Da notare che è di due giorni fa la notizia che gli ucraini hanno selezionato i piloti che dovrebbero iniziare ad addestrarsi sugli F-16. Resta che è impossibile formare piloti in due mesi, dal momento che, come ha detto il premier britannico Rishi Sunak “ci vogliono anni” per addestrare un pilota, né si vede come la Nato possa mettere velivoli che valgono 100 milioni di dollari – e altrettanti in costi aggiuntivi (manutenzione etc). – nelle mani di piloti inesperti. Così alla guida ci saranno piloti Nato sotto mentite spoglie.

Ma l’escalation degli F-16 è ormai cosa fatta e prima o poi impatterà sul conflitto. Resta da vedere quale sarà l’ulteriore escalation, dinamica ormai propria di questa guerra, e se darà vita a una guerra NATO – Russia.

L’esercitazione Air Defender 23′, che vedrà la partecipazione di 10mila uomini e donne, oltre che di 250 velivoli da combattimento provenienti da 25 paesi, che si tiene in Germania a partire da domani (“la più grande esercitazione della storia”), non lascia presagire nulla di buono.

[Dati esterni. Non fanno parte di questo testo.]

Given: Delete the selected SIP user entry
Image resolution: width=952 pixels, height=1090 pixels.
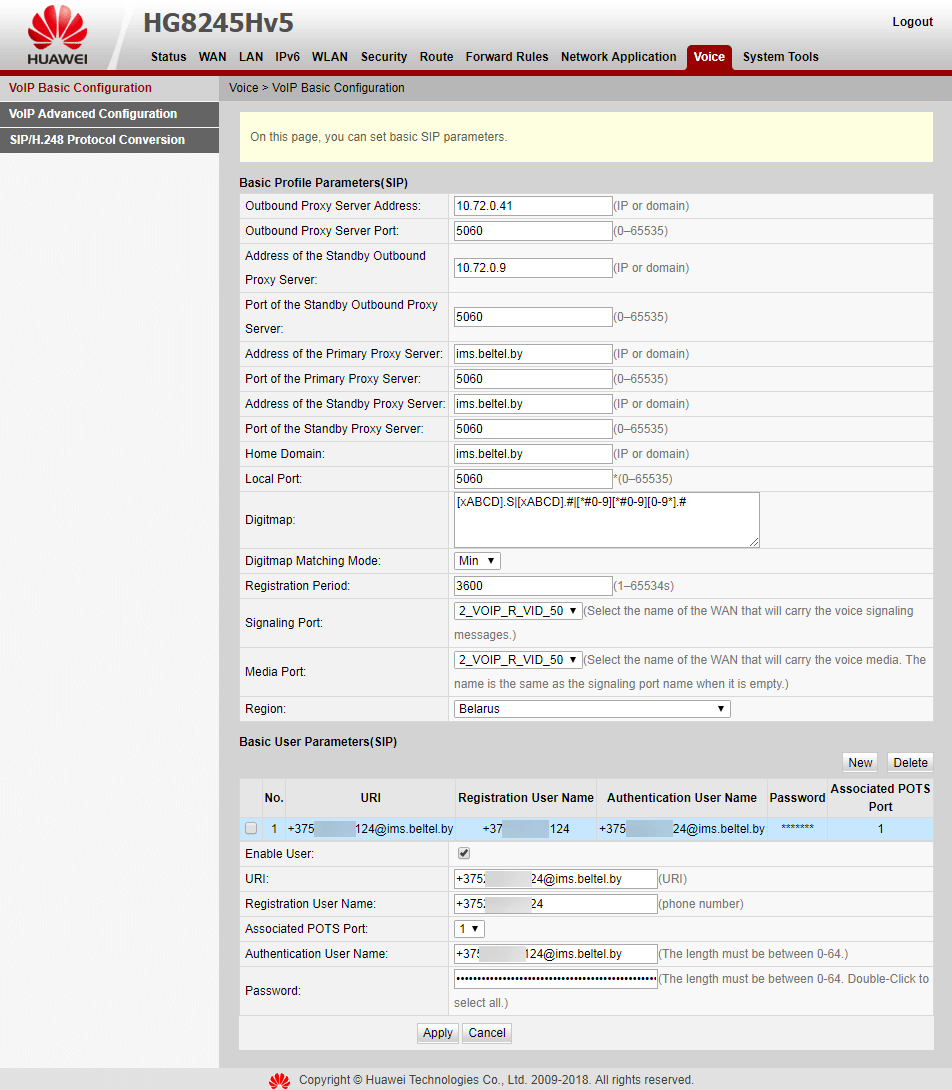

È “un messaggio a Putin”, recita stolidamente il titolo di Europa Today, riecheggiando uno slogan altrettanto stolido che ha accompagnato questa guerra.

In realtà, è un messaggio al mondo, volto a segnalare che certi ambiti, pur di non perdere (e anche una tregua o una trattativa sarebbero da essi percepite come una sconfitta), sono disposti ad aprire il vaso di Pandora.